Pour reve­nir sur sa crise d’asthme, Fleur Thes­mar est aller­gique à bon nombre de cou­leurs et maté­riaux syn­thé­tiques : pro­duits chi­miques de toutes sortes, conser­va­teurs, matières plas­tiques… Cela l’incita à recou­rir pour son tra­vail uni­que­ment à des pig­ments et des sup­ports d’origine natu­relle. Elle est révol­tée par la dévas­ta­tion que nous cau­sons, ani­maux déna­tu­rés que nous sommes deve­nus en cet Anthropocène.

“Nous construisons un désert autour de nous.”

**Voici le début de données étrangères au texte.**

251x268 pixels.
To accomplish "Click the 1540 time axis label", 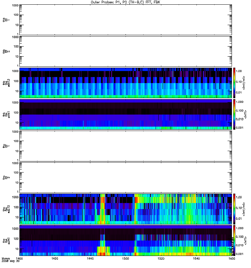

Tout par­ti­cu­liè­re­ment l’altération des pay­sages : « L’enjeu de la pein­ture de pay­sage contem­po­raine touche aujourd’hui à la défense de l’environnement, à la ques­tion de l’extinction des espèces sau­vages ou de ce qu’est un poi­son. Nous pre­nons conscience col­lec­ti­ve­ment que nous alté­rons le pay­sage en pro­fon­deur. Je note la miné­ra­li­sa­tion des pho­tos et le sort funeste des arbres. Nous avons éli­mi­né le lieu de vie d’insectes, d’oiseaux, de cham­pi­gnons. Nous construi­sons un désert autour de nous. Je suis dans l’effroi quand je pense à l’impossibilité d’agir contre cela, le Lévia­than de la cor­rup­tion bétonifère. »

De vraies œuvres

La pre­mière par­tie de sa période pro­fes­sion­nelle fut mar­quée par son acti­vi­té dans les télé­com­mu­ni­ca­tions ; à sa sor­tie de l’École, elle opta pour Télé­com Paris comme école d’application, puis se don­na un mas­ter en ingé­nie­rie élec­trique à l’Imperial Col­lege, à Londres (1996−1997). Ensuite elle lut­ta dure­ment pour qu’en France les consom­ma­teurs aient le choix du four­nis­seur de télé­pho­nie locale ou à longue dis­tance et d’accès Inter­net haut débit. C’était altruiste. Y a‑t-il plus altruiste, cepen­dant, que créer de la beau­té ? Ain­si, j’affectionne son œuvre inti­tu­lée Wrink­led sum­mer pain­ting (« tableau d’été plis­sé ») : dans une domi­nante de tons crème et bruns, on y voit comme en une coupe bota­nique des strates tex­tiles super­po­sées ; j’aime aus­si beau­coup Thun­der roll (« rou­le­ment de ton­nerre ») dans un arran­ge­ment simi­laire en couches super­po­sées ; ou cet Apple blos­som and yew (« fleurs de pom­mier et d’if »), une com­po­si­tion qua­si pho­to­gra­phique quant à la richesse du détail, mais d’une majes­tueuse sim­pli­ci­té d’ensemble. Par­fois, Fleur Thes­mar pose devant l’une de ses pein­tures, sou­riante, toute fière. De quoi, plus pré­ci­sé­ment ? Assu­ré­ment, de sa conni­vence avec les expres­sions de la nature, dont elle se fait la fidèle inter­prète : « Je me rap­pelle avoir été très heu­reuse de les peindre ! »

De qui tenir

La sco­la­ri­té de Fleur Thes­mar à l’École la vit atten­tive aux cours de ses ensei­gnants, en mathé­ma­tiques sur­tout, ceux de Jean-Pierre Bour­gui­gnon (X66) et Nicole El Karoui, et de lit­té­ra­ture, avec Alain Fin­kiel­kraut. Pour son ser­vice natio­nal, elle fut offi­cier de ren­sei­gne­ments dans un esca­dron de chasse à la base aérienne de Cam­brai. D’une famille de grands uni­ver­si­taires, fille du nor­ma­lien et mathé­ma­ti­cien Paul Deheu­vels, sta­tis­ti­cien émi­nent qui fut à la tête du Labo­ra­toire de sta­tis­tique théo­rique et appli­quée (uni­ver­si­té Paris-VI), elle fit sa pré­pa à Louis-le-Grand. De son enfance, je retiens sur­tout son émer­veille­ment devant le monde natu­rel et la séduc­tion qu’exerça sur elle, dès l’enfance, la peinture.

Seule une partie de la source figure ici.